GIVEN PROBLEM.
Recast the lines below as a Markdown table with two columns, "Row" and "Line," numbering each row and leaving out blank lines. Leave the pictures out of the answer.

DATA SHOWN.
******

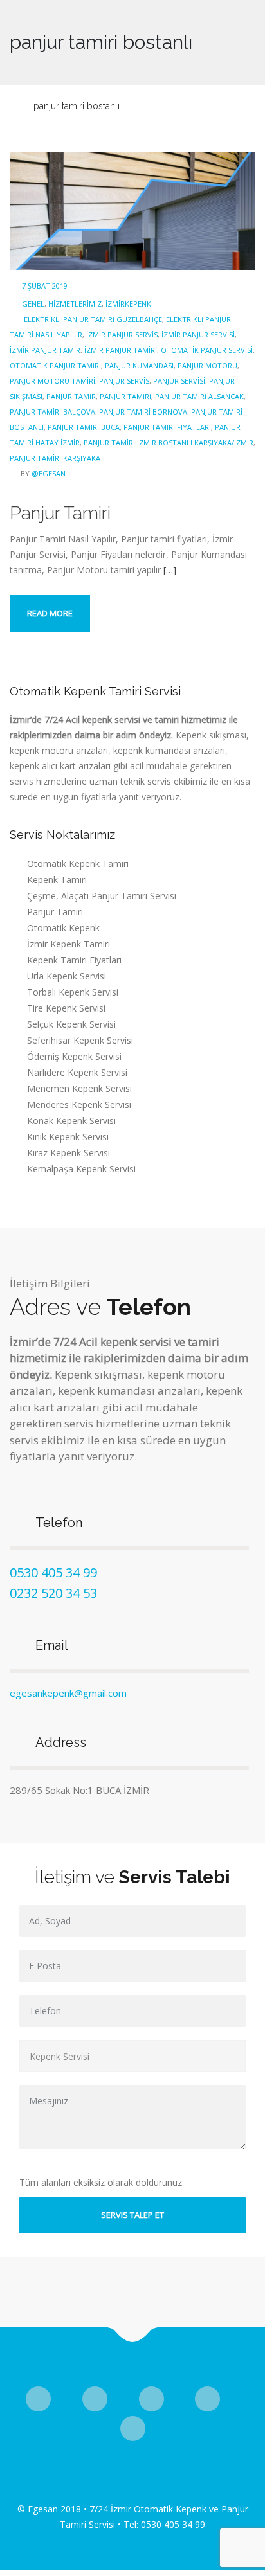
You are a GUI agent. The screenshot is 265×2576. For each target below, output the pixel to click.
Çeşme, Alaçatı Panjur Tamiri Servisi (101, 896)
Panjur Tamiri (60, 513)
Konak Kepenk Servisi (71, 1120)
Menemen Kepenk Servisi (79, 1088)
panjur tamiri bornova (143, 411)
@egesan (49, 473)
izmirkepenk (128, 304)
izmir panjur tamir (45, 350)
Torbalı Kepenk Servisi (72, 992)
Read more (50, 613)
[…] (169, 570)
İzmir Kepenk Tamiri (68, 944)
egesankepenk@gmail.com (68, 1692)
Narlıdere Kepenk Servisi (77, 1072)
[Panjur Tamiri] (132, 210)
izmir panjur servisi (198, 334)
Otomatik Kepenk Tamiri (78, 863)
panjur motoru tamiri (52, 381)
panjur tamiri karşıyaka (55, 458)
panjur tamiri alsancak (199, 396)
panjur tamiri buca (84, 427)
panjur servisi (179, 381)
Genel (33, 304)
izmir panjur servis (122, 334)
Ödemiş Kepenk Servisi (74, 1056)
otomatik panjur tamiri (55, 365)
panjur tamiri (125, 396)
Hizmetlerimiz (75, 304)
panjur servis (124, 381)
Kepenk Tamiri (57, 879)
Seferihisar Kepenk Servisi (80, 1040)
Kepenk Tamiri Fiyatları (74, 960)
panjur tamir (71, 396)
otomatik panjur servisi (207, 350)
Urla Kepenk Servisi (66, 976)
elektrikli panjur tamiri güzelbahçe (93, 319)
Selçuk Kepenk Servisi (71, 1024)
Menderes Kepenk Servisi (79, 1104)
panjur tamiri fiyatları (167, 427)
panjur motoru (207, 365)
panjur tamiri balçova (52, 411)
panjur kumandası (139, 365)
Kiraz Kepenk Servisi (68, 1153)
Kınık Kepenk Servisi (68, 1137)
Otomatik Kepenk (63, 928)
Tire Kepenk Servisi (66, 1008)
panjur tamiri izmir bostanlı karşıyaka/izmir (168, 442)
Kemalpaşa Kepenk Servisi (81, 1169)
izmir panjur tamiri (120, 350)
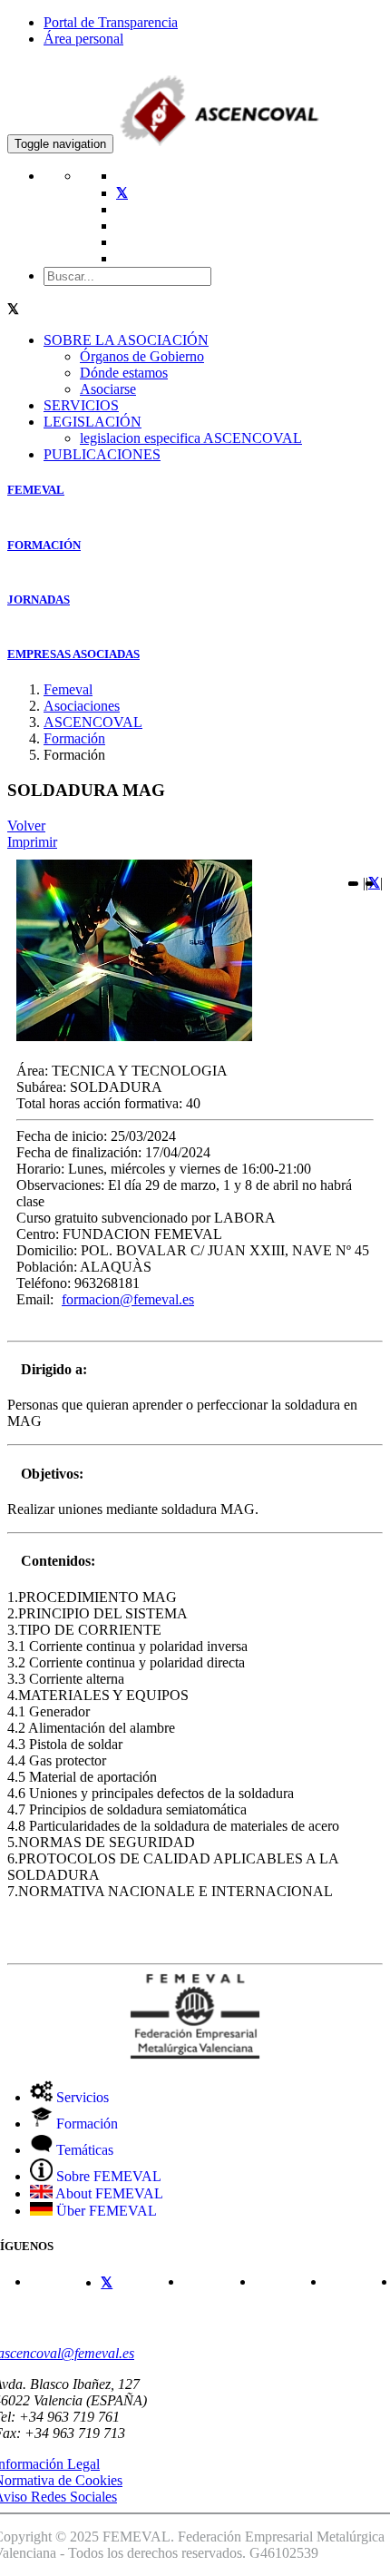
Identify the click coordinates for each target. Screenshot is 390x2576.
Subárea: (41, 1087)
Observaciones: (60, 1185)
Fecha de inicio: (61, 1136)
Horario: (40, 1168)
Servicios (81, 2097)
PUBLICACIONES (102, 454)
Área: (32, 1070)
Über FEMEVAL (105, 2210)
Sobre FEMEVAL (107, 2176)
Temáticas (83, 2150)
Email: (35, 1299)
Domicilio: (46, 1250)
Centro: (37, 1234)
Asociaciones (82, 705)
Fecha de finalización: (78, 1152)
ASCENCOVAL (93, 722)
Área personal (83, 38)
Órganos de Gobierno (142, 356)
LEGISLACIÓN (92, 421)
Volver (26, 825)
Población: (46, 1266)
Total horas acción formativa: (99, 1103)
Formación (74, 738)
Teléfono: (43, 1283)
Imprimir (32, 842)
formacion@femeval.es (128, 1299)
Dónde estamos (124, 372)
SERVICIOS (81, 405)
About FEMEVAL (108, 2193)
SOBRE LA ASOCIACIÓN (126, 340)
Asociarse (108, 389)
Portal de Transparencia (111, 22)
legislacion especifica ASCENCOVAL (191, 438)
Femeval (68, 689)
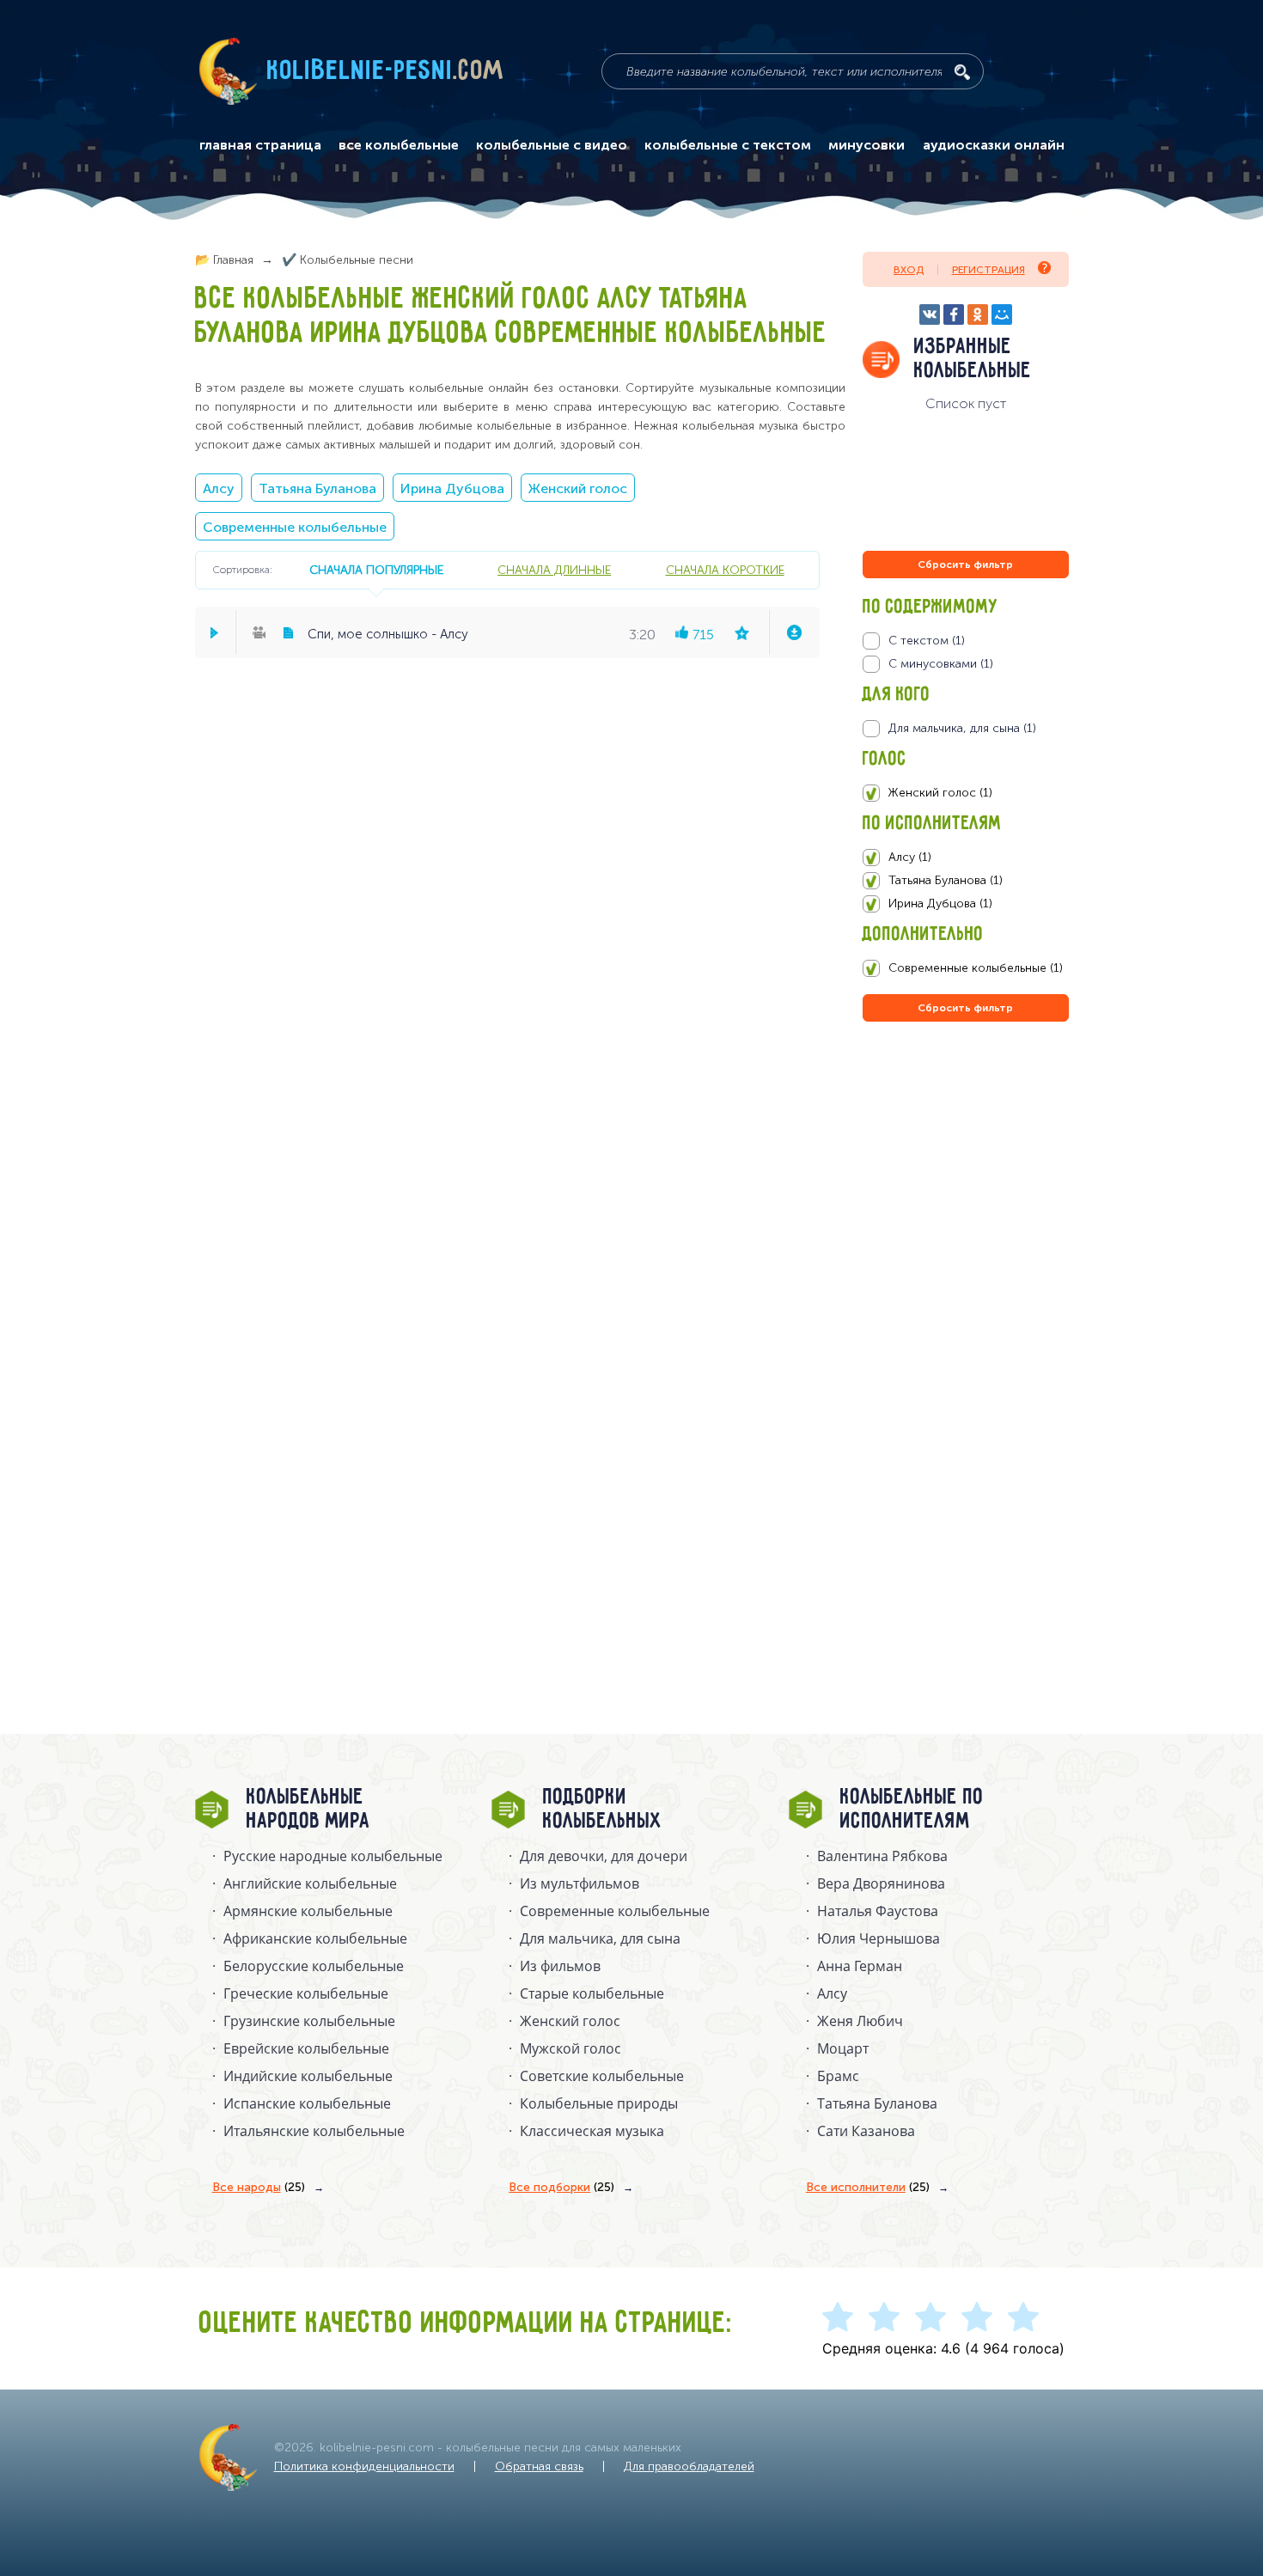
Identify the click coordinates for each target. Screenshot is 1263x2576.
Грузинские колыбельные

******

RESPONSE TO THIS TASK.
| Row | Line |
|---|---|
| 1 | You are a GUI agent. The screenshot is 265×2576. For each target below, output the pixel to click. |
| 2 | Çeşme, Alaçatı Panjur Tamiri Servisi (101, 896) |
| 3 | Panjur Tamiri (60, 513) |
| 4 | Konak Kepenk Servisi (71, 1120) |
| 5 | Menemen Kepenk Servisi (79, 1088) |
| 6 | panjur tamiri bornova (143, 411) |
| 7 | @egesan (49, 473) |
| 8 | izmirkepenk (128, 304) |
| 9 | izmir panjur tamir (45, 350) |
| 10 | Torbalı Kepenk Servisi (72, 992) |
| 11 | Read more (50, 613) |
| 12 | […] (169, 570) |
| 13 | İzmir Kepenk Tamiri (68, 944) |
| 14 | egesankepenk@gmail.com (68, 1692) |
| 15 | Narlıdere Kepenk Servisi (77, 1072) |
| 16 | [Panjur Tamiri] (132, 210) |
| 17 | izmir panjur servisi (198, 334) |
| 18 | Otomatik Kepenk Tamiri (78, 863) |
| 19 | panjur motoru tamiri (52, 381) |
| 20 | panjur tamiri karşıyaka (55, 458) |
| 21 | panjur tamiri alsancak (199, 396) |
| 22 | panjur tamiri buca (84, 427) |
| 23 | panjur servisi (179, 381) |
| 24 | Genel (33, 304) |
| 25 | izmir panjur servis (122, 334) |
| 26 | Ödemiş Kepenk Servisi (74, 1056) |
| 27 | otomatik panjur tamiri (55, 365) |
| 28 | panjur tamiri (125, 396) |
| 29 | Hizmetlerimiz (75, 304) |
| 30 | panjur servis (124, 381) |
| 31 | Kepenk Tamiri (57, 879) |
| 32 | Seferihisar Kepenk Servisi (80, 1040) |
| 33 | Kepenk Tamiri Fiyatları (74, 960) |
| 34 | panjur tamir (71, 396) |
| 35 | otomatik panjur servisi (207, 350) |
| 36 | Urla Kepenk Servisi (66, 976) |
| 37 | elektrikli panjur tamiri güzelbahçe (93, 319) |
| 38 | Selçuk Kepenk Servisi (71, 1024) |
| 39 | Menderes Kepenk Servisi (79, 1104) |
| 40 | panjur tamiri fiyatları (167, 427) |
| 41 | panjur motoru (207, 365) |
| 42 | panjur tamiri balçova (52, 411) |
| 43 | panjur kumandası (139, 365) |
| 44 | Kiraz Kepenk Servisi (68, 1153) |
| 45 | Kınık Kepenk Servisi (68, 1137) |
| 46 | Otomatik Kepenk (63, 928) |
| 47 | Tire Kepenk Servisi (66, 1008) |
| 48 | panjur tamiri izmir bostanlı karşıyaka/izmir (168, 442) |
| 49 | Kemalpaşa Kepenk Servisi (81, 1169) |
| 50 | izmir panjur tamiri (120, 350) |
| 51 | Identify the click coordinates for each target. Screenshot is 390x2576. |
| 52 | Subárea: (41, 1087) |
| 53 | Observaciones: (60, 1185) |
| 54 | Fecha de inicio: (61, 1136) |
| 55 | Horario: (40, 1168) |
| 56 | Servicios (81, 2097) |
| 57 | PUBLICACIONES (102, 454) |
| 58 | Área: (32, 1070) |
| 59 | Über FEMEVAL (105, 2210) |
| 60 | Sobre FEMEVAL (107, 2176) |
| 61 | Temáticas (83, 2150) |
| 62 | Email: (35, 1299) |
| 63 | Domicilio: (46, 1250) |
| 64 | Centro: (37, 1234) |
| 65 | Asociaciones (82, 705) |
| 66 | Fecha de finalización: (78, 1152) |
| 67 | ASCENCOVAL (93, 722) |
| 68 | Área personal (83, 38) |
| 69 | Órganos de Gobierno (142, 356) |
| 70 | LEGISLACIÓN (92, 421) |
| 71 | Volver (26, 825) |
| 72 | Población: (46, 1266) |
| 73 | Total horas acción formativa: (99, 1103) |
| 74 | Formación (74, 738) |
| 75 | Teléfono: (43, 1283) |
| 76 | Imprimir (32, 842) |
| 77 | formacion@femeval.es (128, 1299) |
| 78 | Dónde estamos (124, 372) |
| 79 | SERVICIOS (81, 405) |
| 80 | About FEMEVAL (108, 2193) |
| 81 | SOBRE LA ASOCIACIÓN (126, 340) |
| 82 | Asociarse (108, 389) |
| 83 | Portal de Transparencia (111, 22) |
| 84 | legislacion especifica ASCENCOVAL (191, 438) |
| 85 | Femeval (68, 689) |
| 86 | Identify the click coordinates for each target. Screenshot is 1263x2576. |
| 87 | Грузинские колыбельные |